Today, NMWA does not shy away from politics. Earlier this summer, the museum displayed a large “Votes For Women” flag, slung across its exterior. And in the permanent collection, you’ll find a neon artwork that reads “What if Women Ruled the World?” (Sure, it’s mainstream feminist Instagram-bait, but it’s still feminist.) Arranged thematically rather than chronologically since 2017, the museum’s collection can even feel like a direct rebuttal to the sweeping historical narratives of encyclopedic museums. And these days, the fancy main hall seems like it is meant to challenge rather than appeal to classical aesthetic tastes. Beneath the glitzy chandeliers and ornate crown moldings (leftover from the building’s past life), a provocative, diverse collection defies its uptight staging.
On August 9, the museum will close for two years of renovations and shutter its genre-bending, era-blending, delightfully eclectic collection. Here are a few must-see artworks in the collection to seek out before then.
In this 1961 painting by Remedios Varo, a radiant orange woman moves through a blue catacomb lined with stone-cold, female figures with their eyes closed. Her feet have a ballerina’s grace, her gown a timeless ripple, her hair a meteorite’s strength as it swoops around a sphere in the sky.
While male European surrealists manipulated and fragmented the female body — see Hans Bellmer’s dolls or Magritte’s “The Eternally Obvious” — this Spanish-born, Mexican painter (1908-1963) and her contemporaneous female surrealists — Frida Kahlo, Leonora Carrington — treated the body not as a site of breakdown but as a vehicle for mystical connection. Varo, who dabbled in alchemy and witchcraft, often painted magic-wielding women in her own likeness.
Some scholars have interpreted this work as an image of one soul’s awakening as others stay ignorant, with their eyes shut to the world. But the orange woman has an airy, ethereal glow that looks almost contagious. She holds up her hand with intentionality, and it seems as if she were to simply touch the other figures enshrined in stone, they would spark to life too.
Elisabeth A. Kasser Wing — Mezzanine
A small, easy-to-miss gallery, tucked in the back of the mezzanine level of the Kasser wing — converted to exhibition space in 1997 — seems removed from the rest of the museum. Entering it feels like stumbling into a Victorian drawing room. The walls are filled almost exclusively with portraits of wealthy women.

SUPPLIED INFORMATION:
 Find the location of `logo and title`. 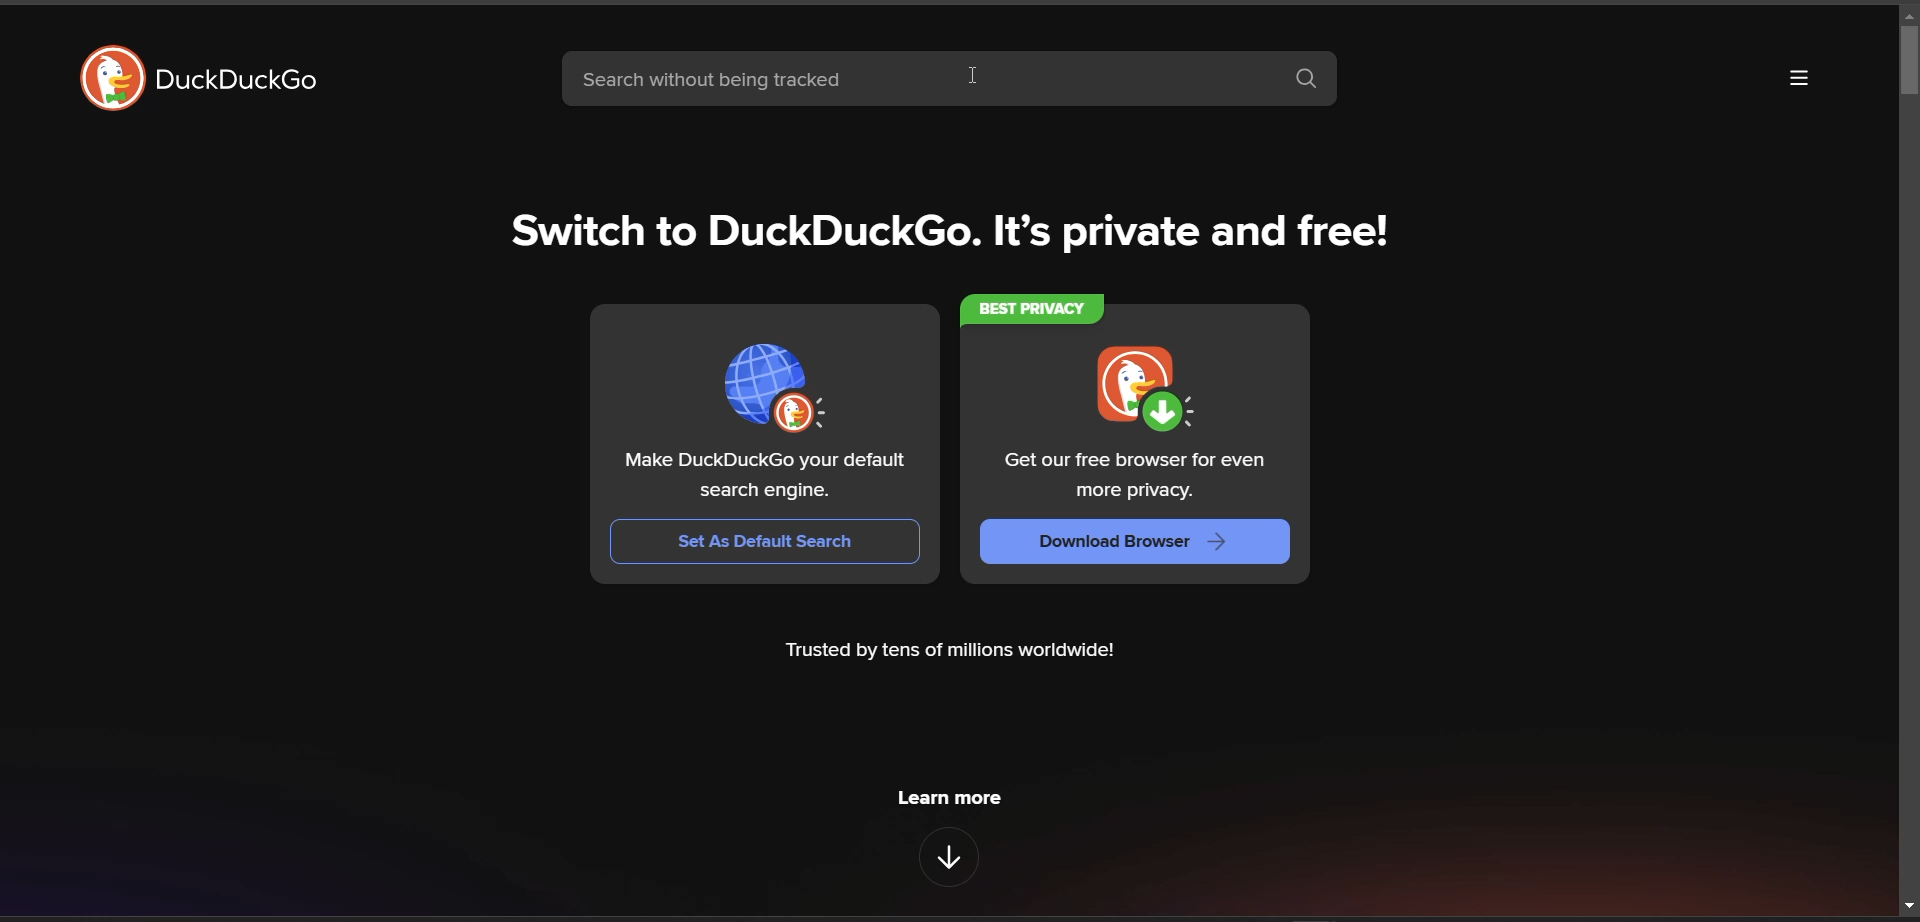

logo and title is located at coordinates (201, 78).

SHORT EXERCISE A:
Summarize the NMWA article above in two sentences.
SHORT EXERCISE B:
According to the NMWA article, in what year was the mezzanine level of the Kasser wing converted to exhibition space?

EXERCISE RESPONSE A:
NMWA does not shy away from politics, and since 2017 its diverse collection has been arranged by theme rather than chronology, which can feel like a rebuttal to the sweeping narratives of encyclopedic museums. Before the museum closes on August 9 for two years of renovations, the article points to must-see works, including a 1961 Remedios Varo painting of a radiant orange woman among stone female figures and a small mezzanine gallery in the Kasser wing filled with portraits of wealthy women.

EXERCISE RESPONSE B:
1997